Теоретическая враждебность либерализма к государству настолько существенна, что большая часть авторов считает определяющей характеристикой либерализма его роль ночного сторожа доктрины государства. Их главный принцип — laissez-faire. Все знают, что либеральные идеологи и политики постоянно и настойчиво выступают с заявлениями о том, насколько важно не допускать государственного вмешательства в рыночные отношения, а иногда, хотя и не так часто, они призывают государство воздерживаться от посягательств на принятие решений в социальной сфере. Основанием для серьезного недоверия государству является первоочередное внимание, уделяемое личности, и подход, в соответствии с которым суверенный народ состоит из личностей, обладающих «неотъемлемыми правами».
И, наконец, мы знаем, что социалисты всех направлений всегда выи ступали с позиций зашиты потребностей и воли общества от тех действий государства, которые они считали деспотическими (и продиктованными классовыми интересами). Тем не менее, в равной степени важно подчеркнуть, что на практике все три идеологические течения выступали за реальное усиление государственной власти, эффективности процесса принятия решений и государственное вмешательство, что в совокупности составляло историческую траекторию развития современной миросистемы в XIX и XX столетиях.
Все знают, что на практике социалистическая идеология вела к усилению государственных структур. В «Манифесте Коммунистической партии» об этом говорится вполне определенно:
Мы видели… что первым шагом в рабочей революции является превращение пролетариата в господствующий класс, завоевание демократии.
Пролетариат использует свое политическое господство для того, чтобы вырвать у буржуазии шаг за шагом весь капитал, централизовать все орудия производства в руках государства, т. е. пролетариата, организованного как господствующий класс, и возможно более быстро увеличить сумму производительных сил.[50]
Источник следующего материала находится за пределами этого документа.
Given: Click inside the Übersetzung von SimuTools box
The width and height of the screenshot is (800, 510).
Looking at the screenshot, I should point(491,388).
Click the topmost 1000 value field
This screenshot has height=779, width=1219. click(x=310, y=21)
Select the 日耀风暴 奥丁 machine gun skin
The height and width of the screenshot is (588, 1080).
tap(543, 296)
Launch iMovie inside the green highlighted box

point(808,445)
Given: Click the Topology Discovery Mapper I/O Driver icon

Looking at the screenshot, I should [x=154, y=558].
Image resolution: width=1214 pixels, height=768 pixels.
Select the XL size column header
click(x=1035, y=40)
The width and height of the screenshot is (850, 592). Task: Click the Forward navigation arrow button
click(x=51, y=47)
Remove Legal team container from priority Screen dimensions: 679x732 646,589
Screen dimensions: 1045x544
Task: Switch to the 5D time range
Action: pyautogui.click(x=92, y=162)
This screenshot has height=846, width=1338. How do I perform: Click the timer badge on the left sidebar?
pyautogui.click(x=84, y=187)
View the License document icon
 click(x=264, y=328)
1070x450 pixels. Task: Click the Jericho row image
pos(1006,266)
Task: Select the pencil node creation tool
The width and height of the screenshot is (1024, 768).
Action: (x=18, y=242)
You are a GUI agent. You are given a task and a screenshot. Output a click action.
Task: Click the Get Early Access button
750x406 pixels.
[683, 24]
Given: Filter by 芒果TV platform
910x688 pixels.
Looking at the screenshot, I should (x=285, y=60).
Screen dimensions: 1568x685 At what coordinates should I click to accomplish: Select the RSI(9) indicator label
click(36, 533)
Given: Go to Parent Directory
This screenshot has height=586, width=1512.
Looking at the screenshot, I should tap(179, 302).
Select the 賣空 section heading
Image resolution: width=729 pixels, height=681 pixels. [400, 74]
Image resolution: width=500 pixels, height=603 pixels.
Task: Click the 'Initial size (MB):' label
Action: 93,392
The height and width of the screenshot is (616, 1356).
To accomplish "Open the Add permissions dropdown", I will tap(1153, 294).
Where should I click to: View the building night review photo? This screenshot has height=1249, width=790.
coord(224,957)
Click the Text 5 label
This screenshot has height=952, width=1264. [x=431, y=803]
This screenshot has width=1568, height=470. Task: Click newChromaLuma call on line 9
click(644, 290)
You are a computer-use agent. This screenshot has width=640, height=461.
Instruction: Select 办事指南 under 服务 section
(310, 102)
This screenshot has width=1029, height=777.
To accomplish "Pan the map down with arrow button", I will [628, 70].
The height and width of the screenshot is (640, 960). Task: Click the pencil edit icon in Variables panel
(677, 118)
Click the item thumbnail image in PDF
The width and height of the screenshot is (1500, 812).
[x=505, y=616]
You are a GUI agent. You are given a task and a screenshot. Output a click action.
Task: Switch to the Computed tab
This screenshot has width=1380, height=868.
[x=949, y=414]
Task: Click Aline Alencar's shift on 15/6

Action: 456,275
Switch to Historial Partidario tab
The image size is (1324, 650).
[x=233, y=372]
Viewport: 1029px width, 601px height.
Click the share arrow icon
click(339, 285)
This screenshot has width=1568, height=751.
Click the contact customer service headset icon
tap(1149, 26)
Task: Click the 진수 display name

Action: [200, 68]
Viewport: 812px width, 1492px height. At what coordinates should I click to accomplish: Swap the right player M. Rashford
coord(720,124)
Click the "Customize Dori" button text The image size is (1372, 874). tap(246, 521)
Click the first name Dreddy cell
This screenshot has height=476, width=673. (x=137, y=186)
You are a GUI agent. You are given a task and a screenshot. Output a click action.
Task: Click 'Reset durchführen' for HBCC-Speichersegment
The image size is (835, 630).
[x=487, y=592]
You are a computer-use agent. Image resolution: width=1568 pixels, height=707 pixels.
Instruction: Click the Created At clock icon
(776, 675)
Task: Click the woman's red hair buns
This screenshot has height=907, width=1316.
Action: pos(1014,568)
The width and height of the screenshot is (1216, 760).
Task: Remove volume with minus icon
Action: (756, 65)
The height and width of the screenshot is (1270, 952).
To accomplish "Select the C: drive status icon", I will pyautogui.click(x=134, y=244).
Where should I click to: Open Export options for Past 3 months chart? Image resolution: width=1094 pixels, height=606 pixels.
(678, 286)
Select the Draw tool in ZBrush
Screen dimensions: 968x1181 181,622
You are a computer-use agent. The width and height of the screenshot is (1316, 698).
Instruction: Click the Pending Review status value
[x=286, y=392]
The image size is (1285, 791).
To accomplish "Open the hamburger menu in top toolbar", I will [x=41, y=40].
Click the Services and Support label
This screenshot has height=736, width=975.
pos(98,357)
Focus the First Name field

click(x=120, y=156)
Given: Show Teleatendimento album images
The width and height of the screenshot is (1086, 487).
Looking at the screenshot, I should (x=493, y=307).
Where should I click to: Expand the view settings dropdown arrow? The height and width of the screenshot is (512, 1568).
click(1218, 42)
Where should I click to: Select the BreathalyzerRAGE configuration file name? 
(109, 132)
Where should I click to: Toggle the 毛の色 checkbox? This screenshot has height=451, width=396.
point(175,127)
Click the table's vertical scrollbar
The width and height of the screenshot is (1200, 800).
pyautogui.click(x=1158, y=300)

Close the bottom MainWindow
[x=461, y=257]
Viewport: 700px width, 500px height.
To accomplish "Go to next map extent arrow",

Далее, на пути к «первому шагу», как сказано в «Манифесте»: «Ближайшая цель коммунистов та же, что и всех остальных пролетарских партий: формирование пролетариата в класс, ниспровержение господства буржуазии, завоевание пролетариатом политической власти». Последнее намерение воплощается в жизнь не только марксистами из социал-демократических партий, но и социалистами-немарксистами (в частности, лейбористской партией): они постоянно оказывают давление на государство с тем, чтобы оно усилило вмешательство в регулирование условий труда, создало структуры для перераспределения доходов, а также узаконило организационную деятельность рабочего класса.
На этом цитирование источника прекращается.